Saved entries
......

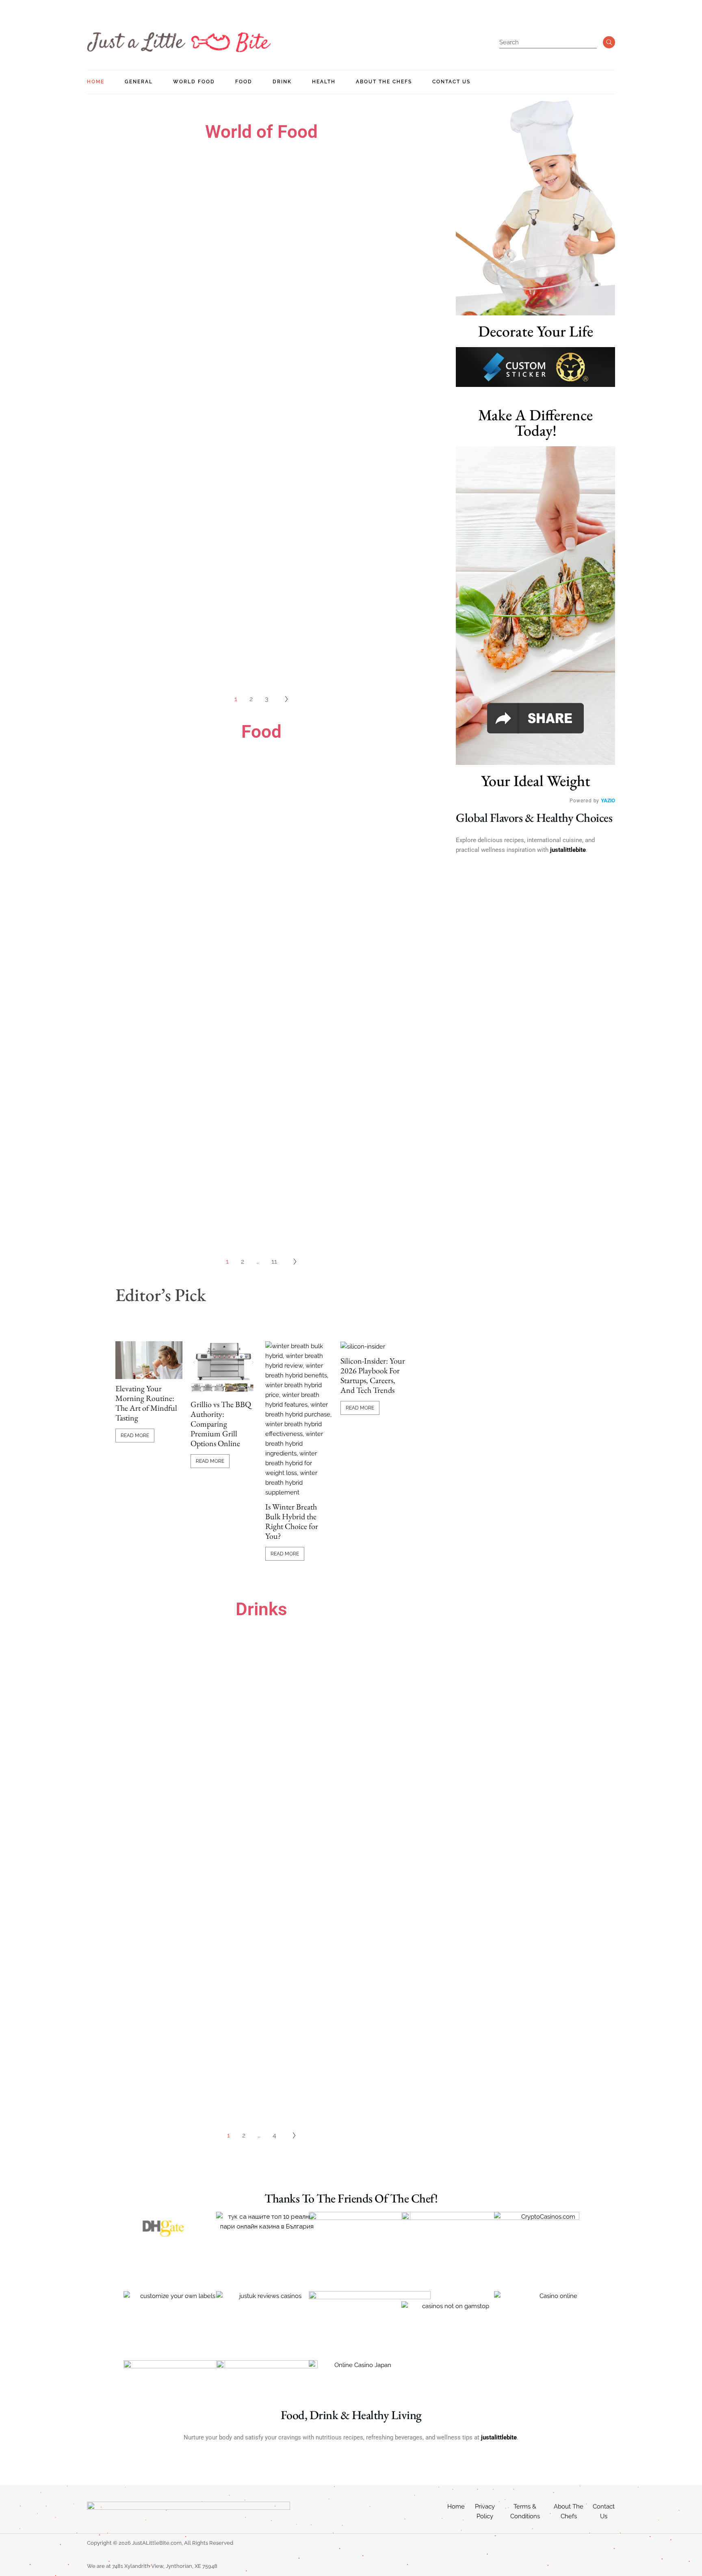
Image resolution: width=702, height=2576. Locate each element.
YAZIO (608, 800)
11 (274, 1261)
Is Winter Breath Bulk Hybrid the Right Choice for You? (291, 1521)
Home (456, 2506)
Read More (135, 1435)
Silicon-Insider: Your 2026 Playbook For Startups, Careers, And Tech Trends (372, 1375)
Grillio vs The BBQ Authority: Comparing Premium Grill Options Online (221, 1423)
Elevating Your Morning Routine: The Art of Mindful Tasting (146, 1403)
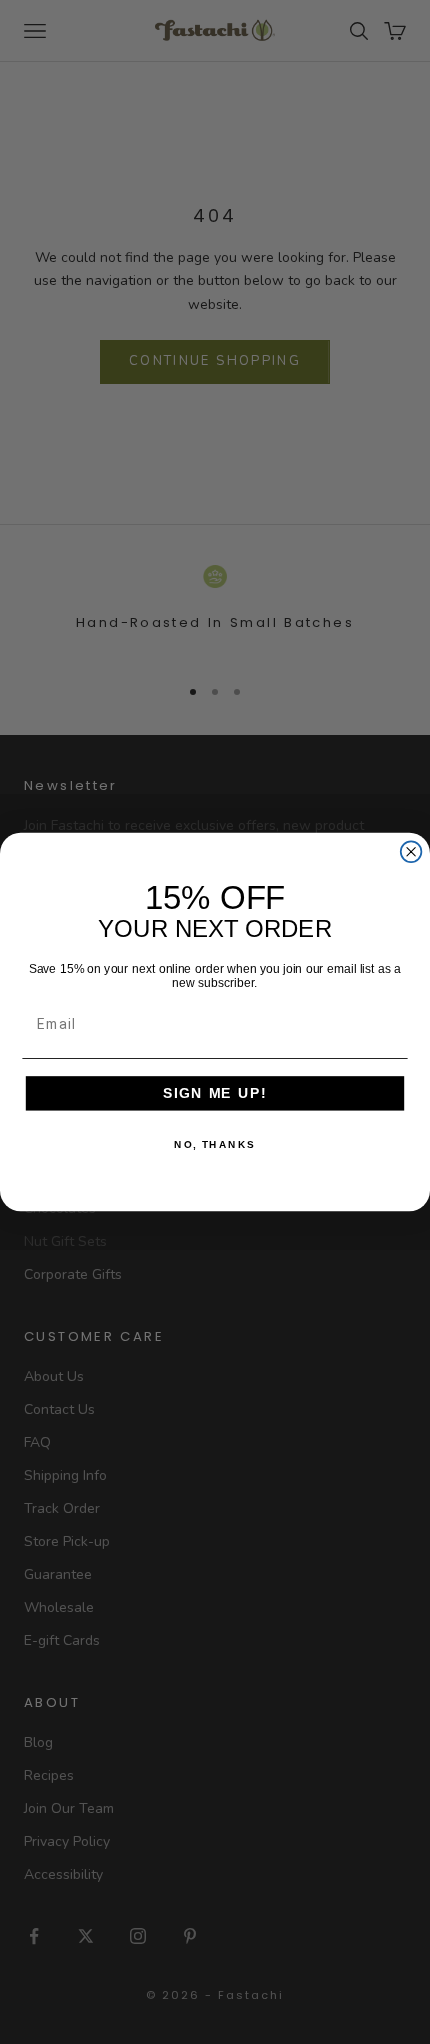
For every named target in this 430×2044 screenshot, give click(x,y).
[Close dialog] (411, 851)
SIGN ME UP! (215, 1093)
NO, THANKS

......

### TASK DESCRIPTION
With the images left out, output all the entries above exactly.

### EXERCISE RESULT
Image resolution: width=702, height=2576. Locate each element.
YAZIO (608, 800)
11 (274, 1261)
Is Winter Breath Bulk Hybrid the Right Choice for You? (291, 1521)
Home (456, 2506)
Read More (135, 1435)
Silicon-Insider: Your 2026 Playbook For Startups, Careers, And Tech Trends (372, 1375)
Grillio vs The BBQ Authority: Comparing Premium Grill Options Online (221, 1423)
Elevating Your Morning Routine: The Art of Mindful Tasting (146, 1403)
For every named target in this 430×2044 screenshot, give click(x,y).
[Close dialog] (411, 851)
SIGN ME UP! (215, 1093)
NO, THANKS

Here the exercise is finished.